What needs to be done: This task calls for copying every line of the records that includes the word "agent".

#####

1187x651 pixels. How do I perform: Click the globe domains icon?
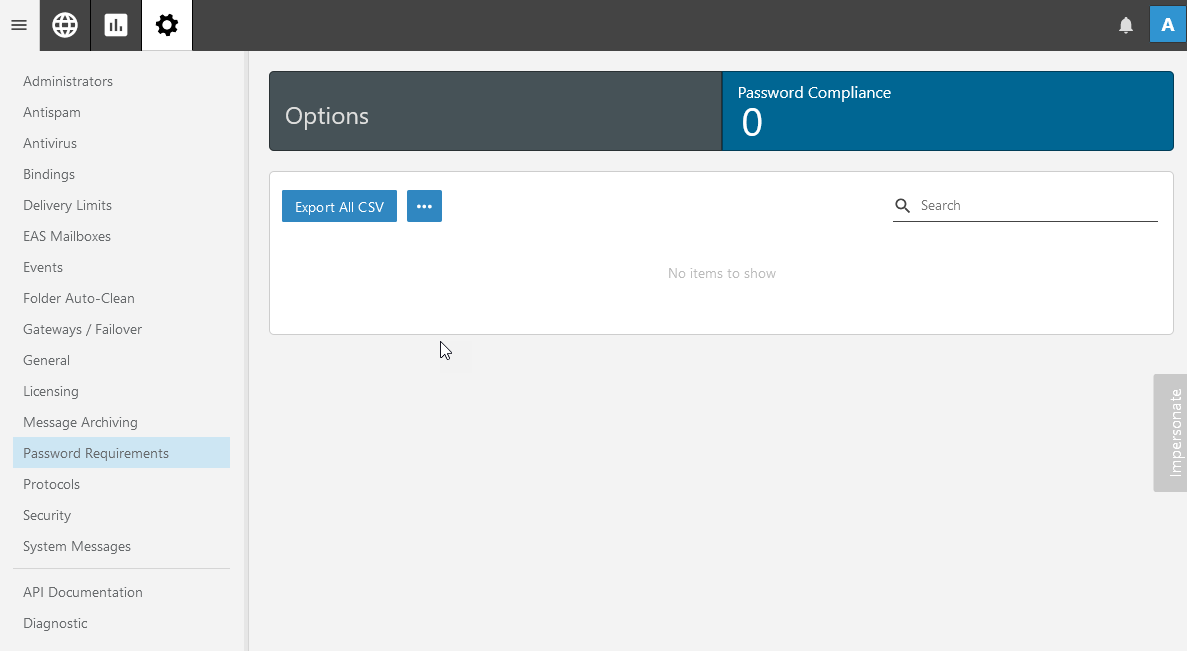[x=65, y=25]
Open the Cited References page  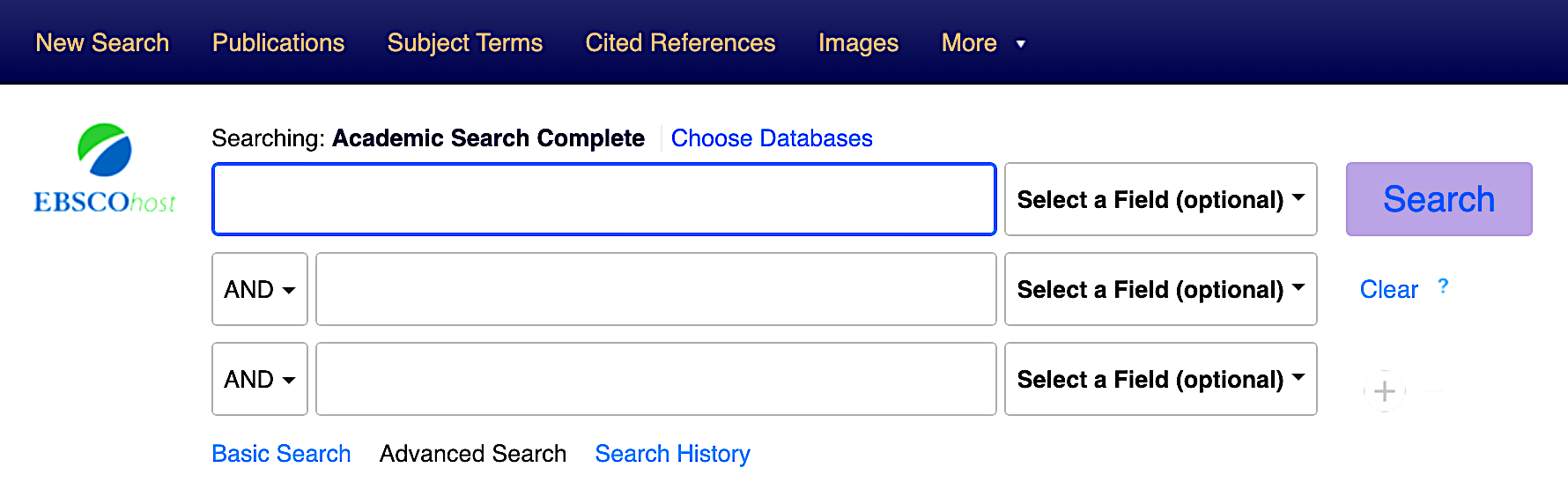(680, 43)
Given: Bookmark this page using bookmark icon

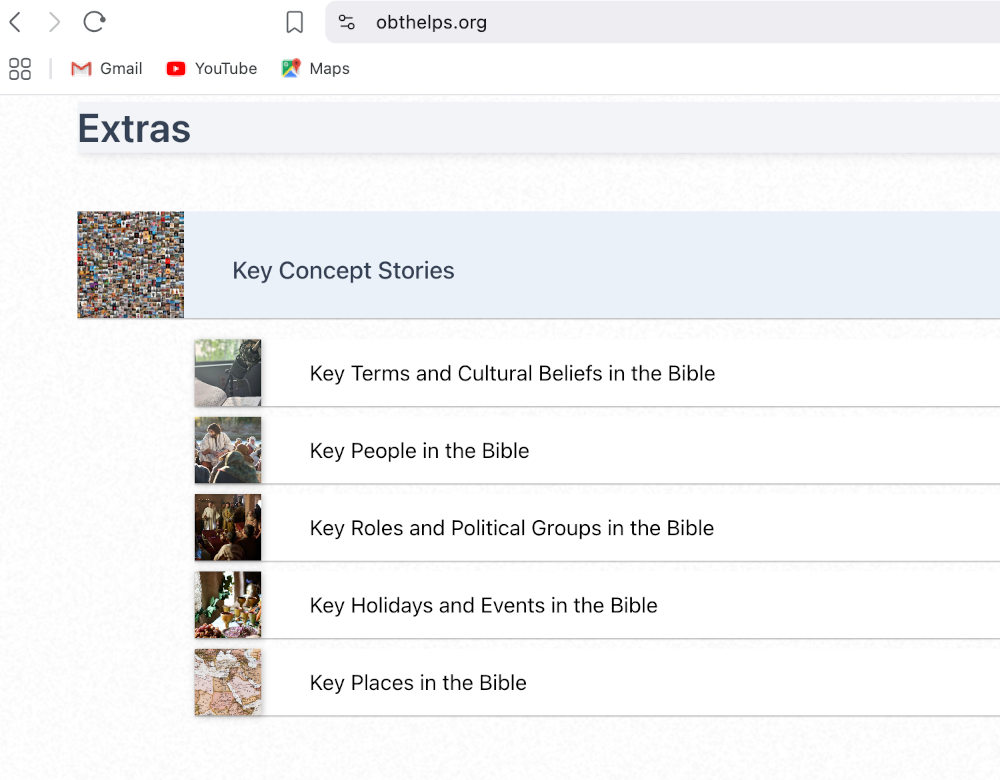Looking at the screenshot, I should coord(294,22).
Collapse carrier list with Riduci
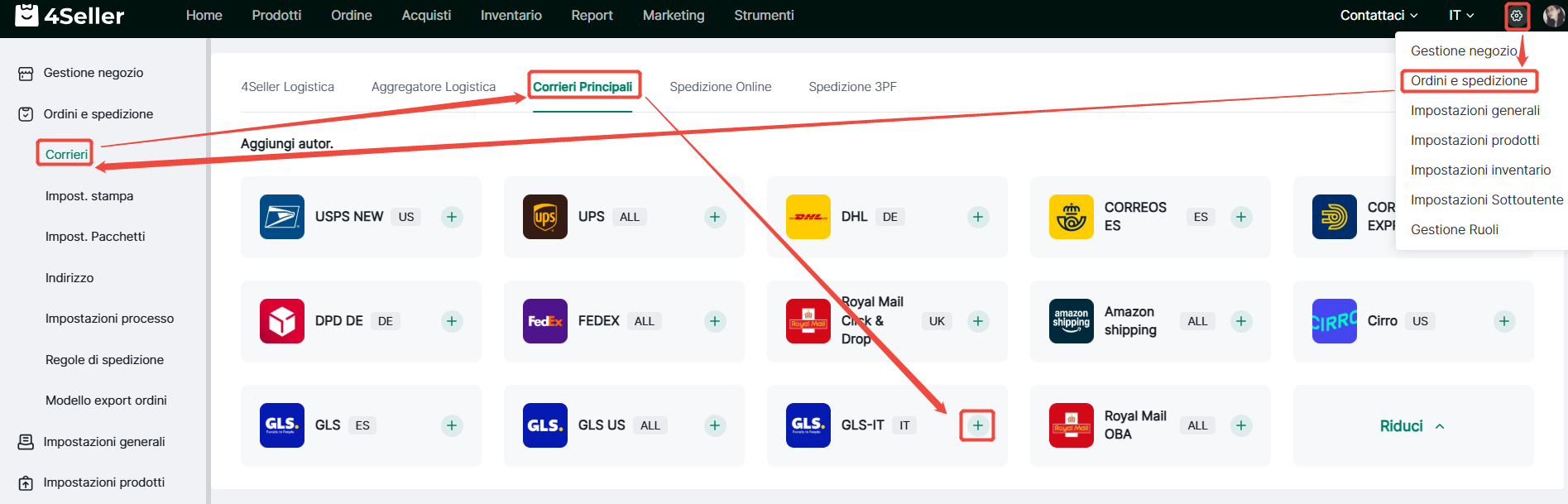Viewport: 1568px width, 504px height. pos(1412,426)
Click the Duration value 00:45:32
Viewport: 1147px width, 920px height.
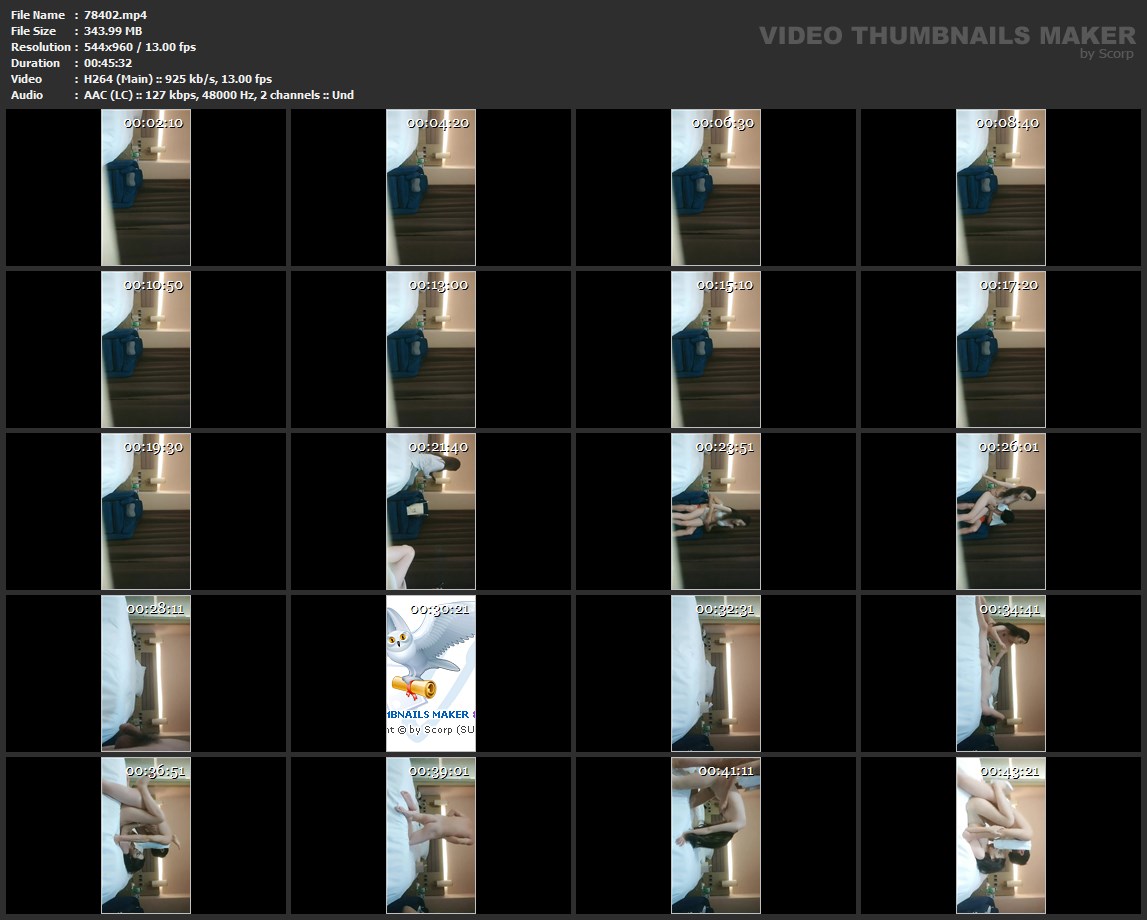tap(108, 63)
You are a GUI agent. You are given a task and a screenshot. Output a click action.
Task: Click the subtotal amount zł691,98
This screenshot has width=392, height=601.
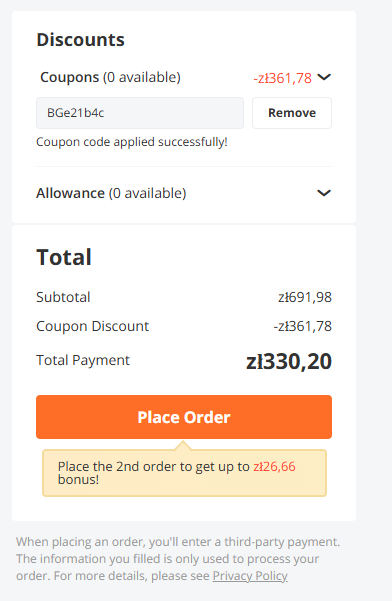pyautogui.click(x=305, y=297)
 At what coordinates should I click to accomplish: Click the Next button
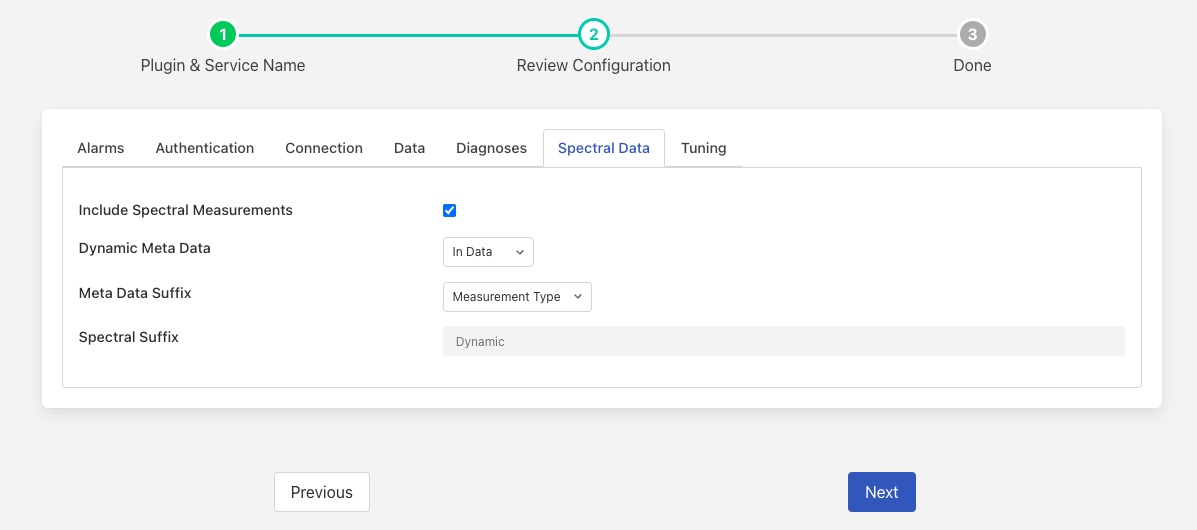(x=881, y=492)
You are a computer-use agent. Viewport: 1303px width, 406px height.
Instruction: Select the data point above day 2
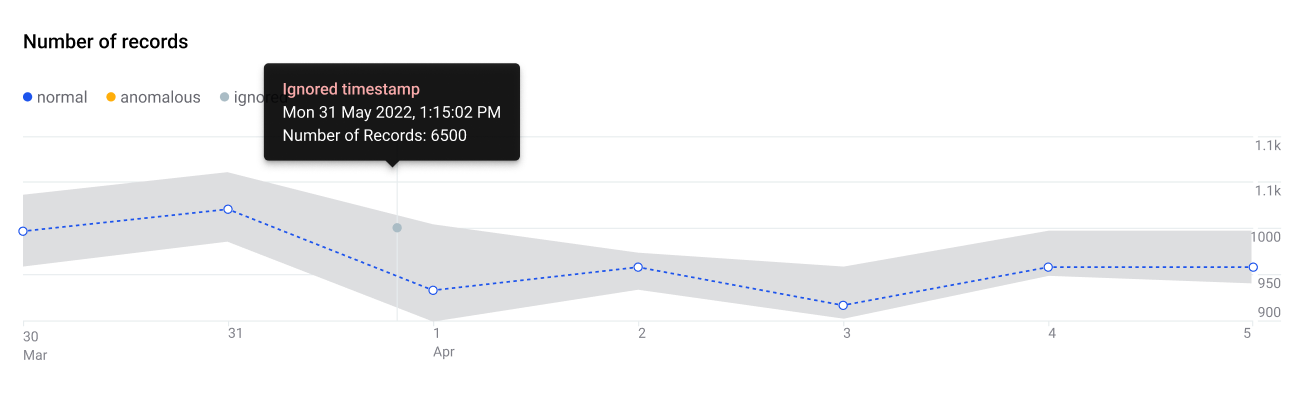(x=638, y=267)
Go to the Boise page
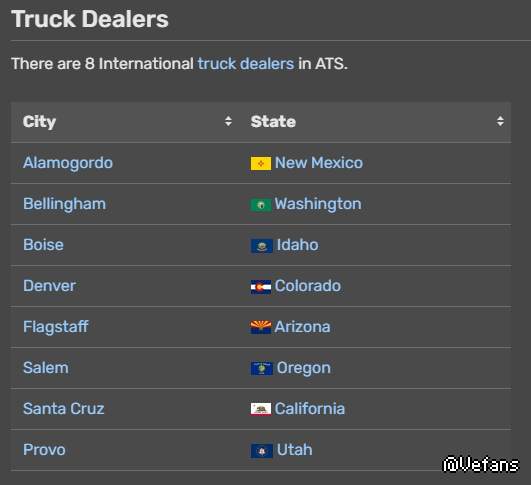Image resolution: width=531 pixels, height=485 pixels. tap(43, 245)

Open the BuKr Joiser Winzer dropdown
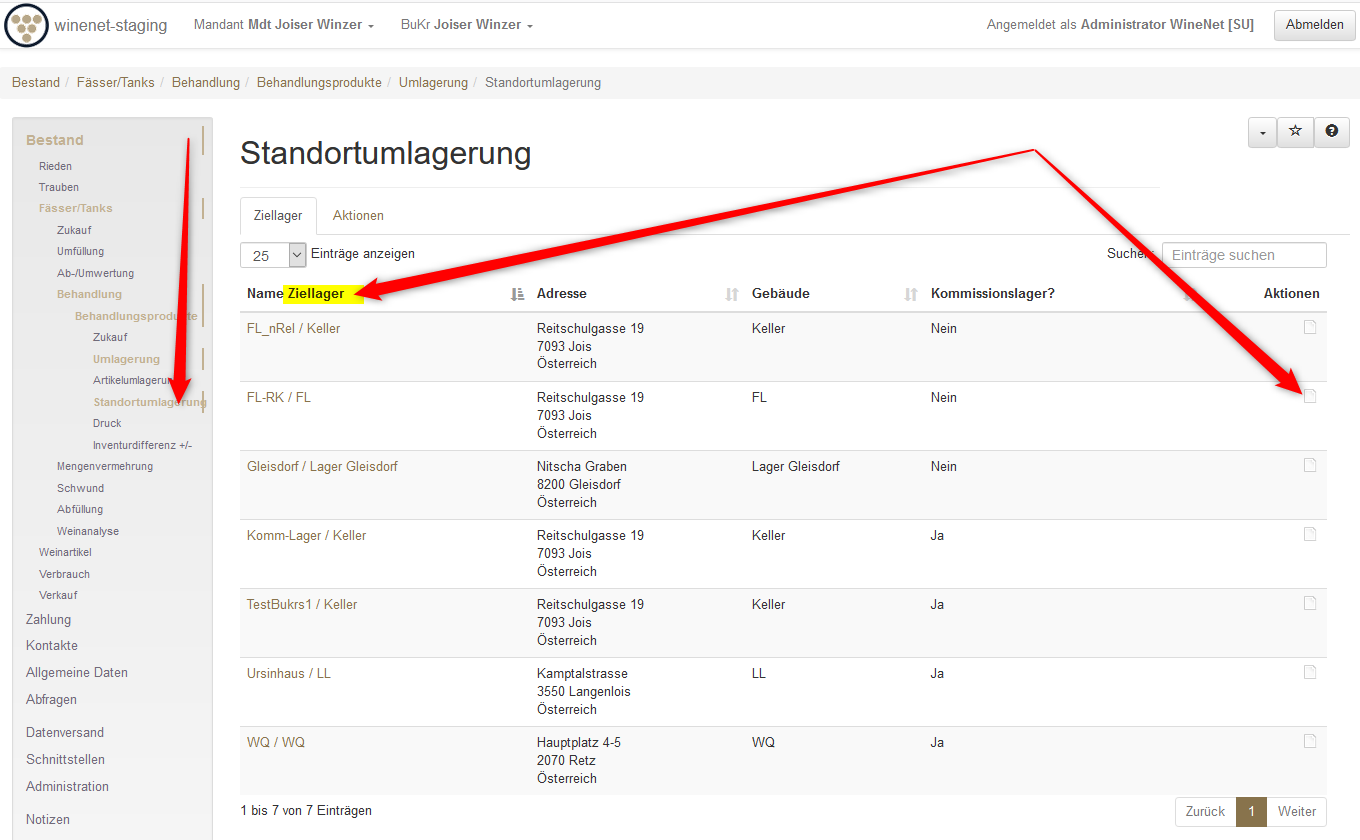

#####

Solution below:
You are a GUI agent. You are given a task and a screenshot. Output a click action.
You are a computer-use agent. Viewport: 1303px width, 406px height.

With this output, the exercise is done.